Sky Arts
- Country: New Zealand

Programming
- Picture format: 1080i (HDTV) 16:9

Ownership
- Owner: Sky Network Television
- Sister channels: Sky Open Sky 5 Vibe Jones! Sky Movies Sky Comedy Sky Kids

History
- Launched: 2004; 22 years ago

Links
- Website: Official Site

Availability

Streaming media
- Sky Go: skygo.co.nz

= Sky Arts (New Zealand TV channel) =

Sky Arts is a niche television channel in New Zealand available on Sky, launched in 2004. It initially was an independently-owned service, simply known as Arts Channel, but it was sold to Sky in 2009 and subsequently renamed Sky Arts.

Its content is high-quality arts entertainment and information.
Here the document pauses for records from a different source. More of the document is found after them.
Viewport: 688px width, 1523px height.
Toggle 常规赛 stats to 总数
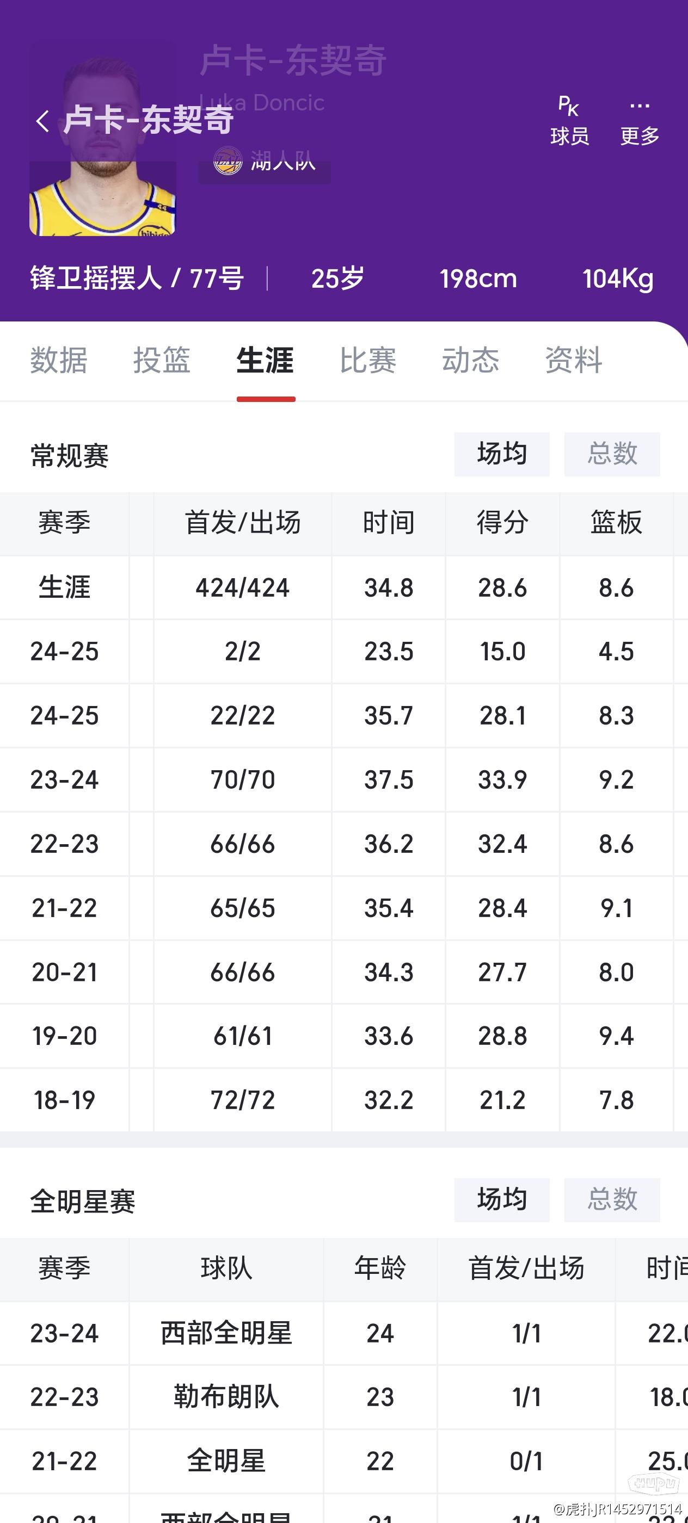612,454
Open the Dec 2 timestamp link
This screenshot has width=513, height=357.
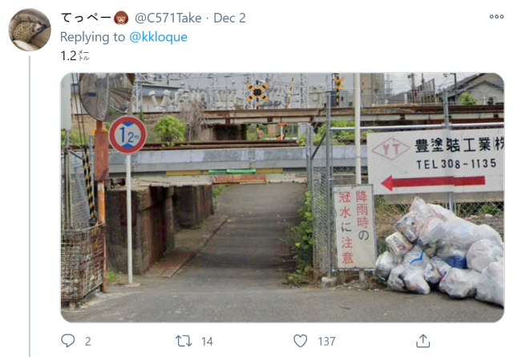coord(229,18)
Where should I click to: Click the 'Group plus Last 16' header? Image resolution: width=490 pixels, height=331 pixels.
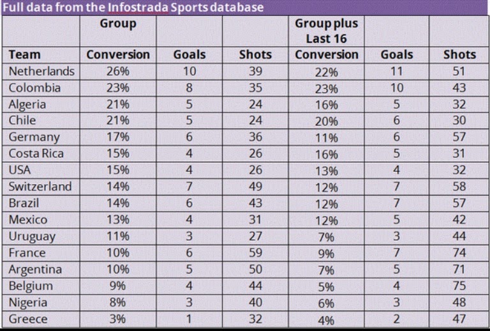click(x=326, y=31)
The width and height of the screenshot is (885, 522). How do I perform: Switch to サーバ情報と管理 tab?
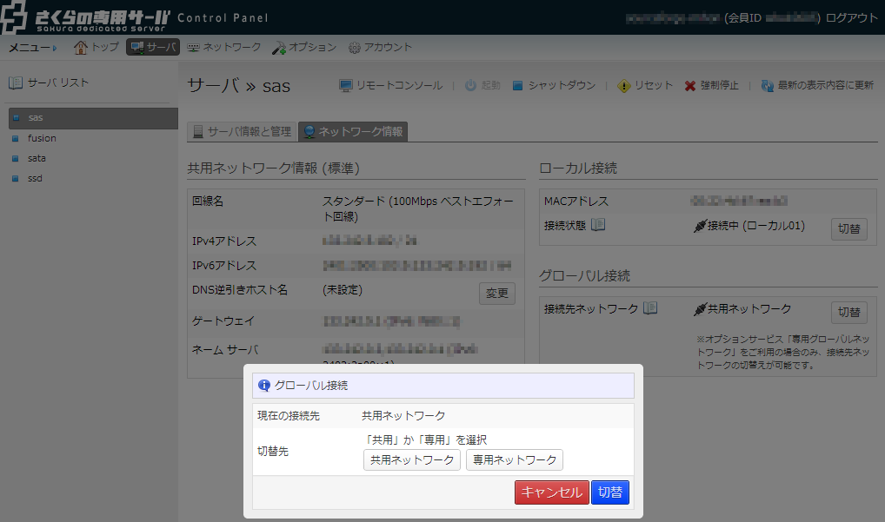[242, 132]
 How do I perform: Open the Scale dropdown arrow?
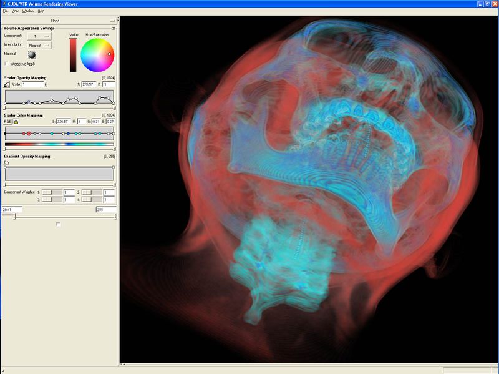pyautogui.click(x=46, y=84)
Programming includes music, documentaries on visual arts, design, sculpture, architecture, literature, theatre, history of the arts, symphony orchestra concerts, ballet, dance, and opera.
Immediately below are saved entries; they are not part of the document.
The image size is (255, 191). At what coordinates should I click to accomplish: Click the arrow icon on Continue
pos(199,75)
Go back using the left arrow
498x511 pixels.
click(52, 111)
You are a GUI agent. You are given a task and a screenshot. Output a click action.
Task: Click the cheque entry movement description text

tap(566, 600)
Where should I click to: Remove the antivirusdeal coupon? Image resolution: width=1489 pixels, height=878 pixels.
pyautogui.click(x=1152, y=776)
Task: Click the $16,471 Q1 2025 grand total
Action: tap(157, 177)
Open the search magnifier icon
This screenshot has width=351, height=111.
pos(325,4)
The channel is available as a separate subscription since launch.

==History==
The channel, as Arts Channel, was founded by David Ross, founder of the Rialto Channel, in 2004, being owned by Niche Media International. He was joined by a board of directors which included former Auckland Philharmonia director Lloyd Williams and arts philanthropist James Wallace. At launch, most programmes were acquired from Europe and the United States; its primetime strategy announced the airing of one new work at day, screening major works at 8:30pm nightly, and with high repeat potential. Costing NZ$12 per subscription, it would, thanks to Sky's co-operation, lease its channel capacity in the daytime to subsidise its operations. Broadcasts began on 1 March that year, being offered as a free preview to all subscribers to entice a potential audience.

In July 2009, Ross announced his intent to sell the channel to Sky due to the small size of New Zealand's television market. Under Sky, Chris de Bazin was appointed its manager. It also aimed to buy documentaries that were left out when the BBC acquired Documentary Channel in late 2010. By early 2015, Sky Arts was "performing well", even though its ratings and subscription base were low compared to the Sky Sport network. As of 2017, the channel was carrying Later... With Jools Holland; in June that year, two New Zealand singers took part, Sky Arts aired it on a delay.